Fig. 4.2.1 Map of some DART stations in the Pacific. The stations are shown as yellow diamonds with their respective ids.

Fig. 4.2.1 shows a set of stations which are of interest for the 2011 M 9.1 Tohoku tsunami event. Specifically, the locations of some Deep-ocean Assessment and Reporting of Tsunamis (DART) stations are given. For these stations, we can access data of past tsunami events and thus do validation by comparing our numerical solutions to the measured data. An example of such a comparison is given in Fig. 4.2.2.

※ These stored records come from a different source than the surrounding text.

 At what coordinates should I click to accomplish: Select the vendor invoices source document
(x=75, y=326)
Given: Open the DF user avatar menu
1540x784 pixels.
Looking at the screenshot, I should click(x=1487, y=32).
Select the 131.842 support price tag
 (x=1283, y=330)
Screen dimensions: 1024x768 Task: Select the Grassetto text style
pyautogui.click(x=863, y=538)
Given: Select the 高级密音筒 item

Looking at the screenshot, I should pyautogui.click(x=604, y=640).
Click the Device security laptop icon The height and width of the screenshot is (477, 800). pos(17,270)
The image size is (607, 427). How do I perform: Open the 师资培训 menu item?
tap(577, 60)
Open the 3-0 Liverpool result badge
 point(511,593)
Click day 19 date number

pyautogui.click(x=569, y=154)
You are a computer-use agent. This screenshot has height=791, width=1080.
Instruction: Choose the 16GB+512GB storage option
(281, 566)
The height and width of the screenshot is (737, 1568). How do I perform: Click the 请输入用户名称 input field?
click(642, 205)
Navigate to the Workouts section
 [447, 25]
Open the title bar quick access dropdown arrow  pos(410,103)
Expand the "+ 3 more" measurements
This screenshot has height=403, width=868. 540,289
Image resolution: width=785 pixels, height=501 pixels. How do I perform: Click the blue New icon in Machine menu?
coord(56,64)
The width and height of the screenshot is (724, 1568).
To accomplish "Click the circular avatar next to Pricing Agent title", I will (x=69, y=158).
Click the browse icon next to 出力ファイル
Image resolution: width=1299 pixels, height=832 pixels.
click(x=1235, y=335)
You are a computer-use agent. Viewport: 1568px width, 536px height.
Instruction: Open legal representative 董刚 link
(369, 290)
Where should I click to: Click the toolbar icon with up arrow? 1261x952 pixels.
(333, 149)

../_images/tohoku_21419.svg

Fig. 4.2.2 Comparison of synthetic data (“Computed Solution”) to observed data (“Measured Data”) at DART station 21419 for the 2011 M 9.1 Tohoku tsunami event.

Tasks

  1. Add a new class tsunami_lab::io::Stations which summarizes a collection of user-defined stations. Each station has a name and a location in space. All stations share the output frequency in seconds. The output for each station should be written in a separate ASCII-CSV file.

  2. Find a suitable way to provide the names and locations of each stations to your solver. Further, implement a time step-independent output frequency for the stations. Keep in mind, that this runtime-configuration should be extensible and usable in later parts of the project. One possible solution are XML-based runtime configurations through the library pugixml.

  3. Use a symmetric problem setup, e.g., a circular dam break problem, to compare your two-dimensional solver to your one-dimensional one at a set of stations.

  4. (optional) Run a “convergence study”, i.e., use a synthetic setup and decrease the size of your grid cells. For example, for the computational domain \(\Omega = [0, 100\text{m}]^2\) you could test mesh-spacings \(h \in \{ 50, 25, 10, 7.5, 5, 4, 3, 2, 1 \}\). Compare your solution at a set of points, what do you observe?